(Excerpt):
The 1966 Maryland gubernatorial election was held on November 8, 1966. Incumbent Democratic Governor J. Millard Tawes was unable to seek a third term in office. In the election to succeed him, George P. Mahoney, a controversial segregationist, emerged from the Democratic primary due to splintered support for the two major candidates. Baltimore County Executive Spiro Agnew, was nominated by the Republican Party as their gubernatorial candidate. Mahoney and Agnew squared off, along with independent candidate Hyman A. Pressman. Ultimately, Agnew was victorious over Mahoney, with Pressman a distant third. This year was the last time that the state of Maryland elected a Republican governor until 2002. Agnew was later nominated for Vice President by the Republican National Convention, per Richard Nixon's request, in 1968, an election he and Nixon won.

 this marks the last time the following Independent city and Counties have voted Republican in a gubernatorial election: Baltimore City, Montgomery, and Prince George’s.

Democratic primary

Candidates
George P. Mahoney, Baltimore paving contractor and perennial candidate
Carlton R. Sickles, United States Congressman from Maryland's At-large congressional district
Thomas B. Finan, Attorney General of Maryland
Clarence W. Miles, lawyer and community activist
Charles J. Luthardt, Sr.
Morgan L. Amaimo, real estate broker and perennial candidate
Ross Zimmerman Pierpont, surgeon
Andrew J. Easter, perennial candidate

Results

Republican primary

Candidates
Baltimore County Executive Spiro Agnew
Andrew John Groszer, Jr.

(Entries supplied):
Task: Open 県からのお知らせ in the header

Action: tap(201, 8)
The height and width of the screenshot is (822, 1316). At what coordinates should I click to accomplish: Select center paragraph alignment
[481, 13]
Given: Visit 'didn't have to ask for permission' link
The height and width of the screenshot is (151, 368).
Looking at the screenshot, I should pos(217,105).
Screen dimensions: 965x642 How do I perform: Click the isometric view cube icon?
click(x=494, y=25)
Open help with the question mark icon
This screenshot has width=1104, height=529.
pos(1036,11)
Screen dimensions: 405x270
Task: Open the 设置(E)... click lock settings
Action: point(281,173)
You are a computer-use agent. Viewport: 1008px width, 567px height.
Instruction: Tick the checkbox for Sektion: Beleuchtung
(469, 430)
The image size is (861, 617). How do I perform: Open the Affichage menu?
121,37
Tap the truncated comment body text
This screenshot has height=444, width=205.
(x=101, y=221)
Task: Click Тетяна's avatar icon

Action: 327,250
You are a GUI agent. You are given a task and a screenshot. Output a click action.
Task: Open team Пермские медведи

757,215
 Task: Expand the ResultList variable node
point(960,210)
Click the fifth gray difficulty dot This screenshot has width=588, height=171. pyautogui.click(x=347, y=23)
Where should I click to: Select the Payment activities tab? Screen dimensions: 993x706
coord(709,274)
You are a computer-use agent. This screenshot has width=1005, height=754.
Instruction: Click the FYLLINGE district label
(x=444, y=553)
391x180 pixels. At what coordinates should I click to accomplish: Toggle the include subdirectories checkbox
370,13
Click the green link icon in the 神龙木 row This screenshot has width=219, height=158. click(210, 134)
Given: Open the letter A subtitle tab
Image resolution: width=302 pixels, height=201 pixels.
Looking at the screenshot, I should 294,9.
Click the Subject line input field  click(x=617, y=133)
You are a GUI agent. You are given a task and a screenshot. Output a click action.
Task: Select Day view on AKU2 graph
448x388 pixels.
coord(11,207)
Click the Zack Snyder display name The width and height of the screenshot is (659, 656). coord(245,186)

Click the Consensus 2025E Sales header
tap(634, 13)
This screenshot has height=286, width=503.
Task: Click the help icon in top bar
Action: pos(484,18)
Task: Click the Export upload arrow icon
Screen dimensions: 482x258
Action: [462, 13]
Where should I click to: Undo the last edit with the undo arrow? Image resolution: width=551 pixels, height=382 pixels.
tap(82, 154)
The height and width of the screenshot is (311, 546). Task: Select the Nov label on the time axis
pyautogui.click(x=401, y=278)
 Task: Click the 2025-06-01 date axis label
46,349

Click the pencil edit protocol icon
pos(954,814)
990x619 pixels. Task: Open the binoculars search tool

(Tasks for this exercise):
[a] From the article on the 1966 Maryland gubernatorial election, extract the passage that starts at the words "The 1966 Maryland" and ends after the words "and Nixon won.", copying it word for word.
[b] Write the next part of the article on the 1966 Maryland gubernatorial election, picking up after its final line.

(Responses for each task):
[a]
The 1966 Maryland gubernatorial election was held on November 8, 1966. Incumbent Democratic Governor J. Millard Tawes was unable to seek a third term in office. In the election to succeed him, George P. Mahoney, a controversial segregationist, emerged from the Democratic primary due to splintered support for the two major candidates. Baltimore County Executive Spiro Agnew, was nominated by the Republican Party as their gubernatorial candidate. Mahoney and Agnew squared off, along with independent candidate Hyman A. Pressman. Ultimately, Agnew was victorious over Mahoney, with Pressman a distant third. This year was the last time that the state of Maryland elected a Republican governor until 2002. Agnew was later nominated for Vice President by the Republican National Convention, per Richard Nixon's request, in 1968, an election he and Nixon won.

[b]
John J. Harbaugh, Democratic candidate for the United States Senate in 1964
Henry J. Laque, Jr., perennial candidate
Louis R. Milio, Maryland congressional candidate

Results

General election

Campaign
Baltimore paving contractor and perennial candidate George P. Mahoney won the Democratic primary on a segregationist platform, which was possible due to the presence of several strong candidates. Mahoney's slogan, "Your home is your castle--protect it", as well as his stance on many civil rights issues, prompted Baltimore City Comptroller Hyman A. Pressman to enter the race as an independent candidate. Mahoney's controversial stances caused many in the Maryland Democratic Party to split their support between Agnew, which was possible due to his socially progressive views, and Pressman, which enabled Agnew to win the election with a plurality, taking 70% of the black vote.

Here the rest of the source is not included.